(Data entries)
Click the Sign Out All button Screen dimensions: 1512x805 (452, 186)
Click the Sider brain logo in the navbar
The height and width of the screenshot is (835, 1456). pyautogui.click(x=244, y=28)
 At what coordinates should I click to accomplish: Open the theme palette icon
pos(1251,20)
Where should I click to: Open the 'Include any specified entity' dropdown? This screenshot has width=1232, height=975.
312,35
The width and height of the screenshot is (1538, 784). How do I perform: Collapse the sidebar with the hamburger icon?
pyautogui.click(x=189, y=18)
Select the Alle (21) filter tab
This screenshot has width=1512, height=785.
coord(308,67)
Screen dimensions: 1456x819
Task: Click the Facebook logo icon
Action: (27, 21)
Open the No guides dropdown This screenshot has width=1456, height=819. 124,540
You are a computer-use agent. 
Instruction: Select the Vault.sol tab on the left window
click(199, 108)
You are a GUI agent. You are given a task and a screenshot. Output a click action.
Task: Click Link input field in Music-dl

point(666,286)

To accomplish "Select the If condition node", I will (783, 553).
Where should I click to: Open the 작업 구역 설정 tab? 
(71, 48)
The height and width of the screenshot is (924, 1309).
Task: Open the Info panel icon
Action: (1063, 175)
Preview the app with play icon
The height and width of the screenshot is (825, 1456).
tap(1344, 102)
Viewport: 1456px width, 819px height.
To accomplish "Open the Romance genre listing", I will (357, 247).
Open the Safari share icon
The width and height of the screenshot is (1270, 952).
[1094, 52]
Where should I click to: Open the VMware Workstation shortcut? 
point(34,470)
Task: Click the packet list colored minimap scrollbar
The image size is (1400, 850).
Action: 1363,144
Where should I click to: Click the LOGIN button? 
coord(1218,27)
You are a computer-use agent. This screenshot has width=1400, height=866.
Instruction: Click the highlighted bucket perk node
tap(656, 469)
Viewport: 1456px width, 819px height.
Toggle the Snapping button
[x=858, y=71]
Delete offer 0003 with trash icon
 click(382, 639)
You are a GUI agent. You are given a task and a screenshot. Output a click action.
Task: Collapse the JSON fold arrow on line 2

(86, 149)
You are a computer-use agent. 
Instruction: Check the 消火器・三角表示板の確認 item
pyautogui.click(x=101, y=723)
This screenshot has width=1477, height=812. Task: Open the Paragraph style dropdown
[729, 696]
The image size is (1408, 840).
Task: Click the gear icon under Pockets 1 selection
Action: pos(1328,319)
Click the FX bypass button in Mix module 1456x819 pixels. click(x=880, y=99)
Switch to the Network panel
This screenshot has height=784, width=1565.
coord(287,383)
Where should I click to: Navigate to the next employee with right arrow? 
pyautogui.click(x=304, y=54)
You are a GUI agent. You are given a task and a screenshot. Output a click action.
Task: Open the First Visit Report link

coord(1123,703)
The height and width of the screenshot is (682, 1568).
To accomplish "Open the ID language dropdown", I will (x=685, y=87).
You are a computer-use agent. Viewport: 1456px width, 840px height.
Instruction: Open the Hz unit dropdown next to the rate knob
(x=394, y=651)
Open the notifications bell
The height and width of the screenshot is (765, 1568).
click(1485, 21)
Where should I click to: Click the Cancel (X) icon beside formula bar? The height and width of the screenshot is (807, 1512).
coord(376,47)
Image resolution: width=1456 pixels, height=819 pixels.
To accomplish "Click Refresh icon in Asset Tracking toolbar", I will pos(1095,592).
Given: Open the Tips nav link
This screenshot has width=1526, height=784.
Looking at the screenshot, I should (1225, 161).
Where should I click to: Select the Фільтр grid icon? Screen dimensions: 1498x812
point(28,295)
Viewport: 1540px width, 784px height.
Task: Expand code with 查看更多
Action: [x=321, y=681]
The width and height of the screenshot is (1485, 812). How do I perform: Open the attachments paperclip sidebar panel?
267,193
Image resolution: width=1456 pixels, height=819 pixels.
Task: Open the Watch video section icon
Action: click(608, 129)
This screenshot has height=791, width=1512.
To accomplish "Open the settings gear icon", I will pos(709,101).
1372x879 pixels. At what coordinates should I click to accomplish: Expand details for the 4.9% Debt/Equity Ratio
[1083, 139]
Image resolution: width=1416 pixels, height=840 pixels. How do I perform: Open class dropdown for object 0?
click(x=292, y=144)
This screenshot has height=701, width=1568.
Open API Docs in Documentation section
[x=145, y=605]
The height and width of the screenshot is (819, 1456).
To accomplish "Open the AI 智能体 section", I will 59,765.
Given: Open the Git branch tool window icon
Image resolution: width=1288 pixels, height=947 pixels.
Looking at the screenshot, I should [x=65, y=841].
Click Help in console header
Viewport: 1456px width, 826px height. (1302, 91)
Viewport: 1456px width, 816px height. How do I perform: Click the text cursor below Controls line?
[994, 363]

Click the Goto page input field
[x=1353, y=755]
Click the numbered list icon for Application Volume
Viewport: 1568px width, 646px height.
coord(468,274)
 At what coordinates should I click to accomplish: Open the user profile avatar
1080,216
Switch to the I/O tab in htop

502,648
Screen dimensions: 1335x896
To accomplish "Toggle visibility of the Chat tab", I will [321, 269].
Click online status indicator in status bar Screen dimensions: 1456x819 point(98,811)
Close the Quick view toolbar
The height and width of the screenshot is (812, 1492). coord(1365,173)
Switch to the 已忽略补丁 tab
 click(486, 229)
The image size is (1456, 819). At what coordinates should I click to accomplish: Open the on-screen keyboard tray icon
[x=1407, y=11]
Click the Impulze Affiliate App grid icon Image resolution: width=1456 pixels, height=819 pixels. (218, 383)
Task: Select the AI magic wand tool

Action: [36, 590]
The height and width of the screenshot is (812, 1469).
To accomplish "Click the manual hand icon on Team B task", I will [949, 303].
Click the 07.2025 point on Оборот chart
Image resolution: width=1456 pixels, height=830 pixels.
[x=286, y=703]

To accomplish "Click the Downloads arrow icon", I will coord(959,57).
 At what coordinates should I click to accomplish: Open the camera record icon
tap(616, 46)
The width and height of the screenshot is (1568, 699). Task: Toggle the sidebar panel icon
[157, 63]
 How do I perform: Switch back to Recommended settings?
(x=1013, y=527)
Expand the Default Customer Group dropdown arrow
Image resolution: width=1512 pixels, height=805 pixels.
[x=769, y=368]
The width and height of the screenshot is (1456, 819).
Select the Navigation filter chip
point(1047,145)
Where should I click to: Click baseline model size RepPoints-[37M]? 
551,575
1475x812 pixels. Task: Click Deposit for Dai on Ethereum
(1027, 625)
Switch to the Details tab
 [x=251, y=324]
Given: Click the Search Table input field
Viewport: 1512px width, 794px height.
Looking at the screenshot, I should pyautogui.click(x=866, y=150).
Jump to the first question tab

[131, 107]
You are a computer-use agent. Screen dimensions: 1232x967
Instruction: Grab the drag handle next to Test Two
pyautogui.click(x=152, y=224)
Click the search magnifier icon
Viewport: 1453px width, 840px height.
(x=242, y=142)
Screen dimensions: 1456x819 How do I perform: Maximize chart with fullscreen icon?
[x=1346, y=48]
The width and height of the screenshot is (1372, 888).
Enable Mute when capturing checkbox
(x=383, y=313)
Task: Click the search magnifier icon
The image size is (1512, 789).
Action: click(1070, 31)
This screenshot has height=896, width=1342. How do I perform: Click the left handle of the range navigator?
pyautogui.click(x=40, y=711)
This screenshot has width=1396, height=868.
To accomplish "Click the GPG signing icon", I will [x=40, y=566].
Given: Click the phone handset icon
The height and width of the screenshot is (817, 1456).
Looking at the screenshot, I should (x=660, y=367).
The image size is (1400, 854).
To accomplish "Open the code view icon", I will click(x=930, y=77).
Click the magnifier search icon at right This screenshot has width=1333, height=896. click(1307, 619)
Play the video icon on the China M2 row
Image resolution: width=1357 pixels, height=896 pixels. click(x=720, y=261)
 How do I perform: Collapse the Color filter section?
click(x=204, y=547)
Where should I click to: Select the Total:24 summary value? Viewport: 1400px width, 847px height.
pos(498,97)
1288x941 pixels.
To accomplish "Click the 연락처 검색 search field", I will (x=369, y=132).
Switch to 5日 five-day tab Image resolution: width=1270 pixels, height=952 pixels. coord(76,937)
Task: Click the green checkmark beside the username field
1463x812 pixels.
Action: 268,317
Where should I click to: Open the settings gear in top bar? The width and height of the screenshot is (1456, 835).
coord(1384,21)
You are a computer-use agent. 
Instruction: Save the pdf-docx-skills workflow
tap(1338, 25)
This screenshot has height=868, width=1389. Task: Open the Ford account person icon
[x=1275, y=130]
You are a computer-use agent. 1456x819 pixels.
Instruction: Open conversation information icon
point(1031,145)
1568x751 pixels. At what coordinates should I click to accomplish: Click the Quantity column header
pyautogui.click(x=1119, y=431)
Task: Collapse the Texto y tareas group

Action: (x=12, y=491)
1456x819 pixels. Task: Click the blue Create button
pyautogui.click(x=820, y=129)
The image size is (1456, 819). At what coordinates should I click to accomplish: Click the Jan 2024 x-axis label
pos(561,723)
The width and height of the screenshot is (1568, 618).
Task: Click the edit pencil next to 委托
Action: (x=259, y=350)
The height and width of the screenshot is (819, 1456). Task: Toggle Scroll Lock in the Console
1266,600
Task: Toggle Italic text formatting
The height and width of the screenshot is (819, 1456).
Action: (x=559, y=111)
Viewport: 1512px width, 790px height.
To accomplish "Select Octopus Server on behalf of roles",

**PROBLEM TO SOLVE**
Above are the records; repeat exactly the lines from the one holding "Click the Goto page input field" down to the one holding "Click online status", end lines included.

**ANSWER BELOW**
Click the Goto page input field
[x=1353, y=755]
Click the numbered list icon for Application Volume
Viewport: 1568px width, 646px height.
coord(468,274)
 At what coordinates should I click to accomplish: Open the user profile avatar
1080,216
Switch to the I/O tab in htop

502,648
Screen dimensions: 1335x896
To accomplish "Toggle visibility of the Chat tab", I will [321, 269].
Click online status indicator in status bar Screen dimensions: 1456x819 point(98,811)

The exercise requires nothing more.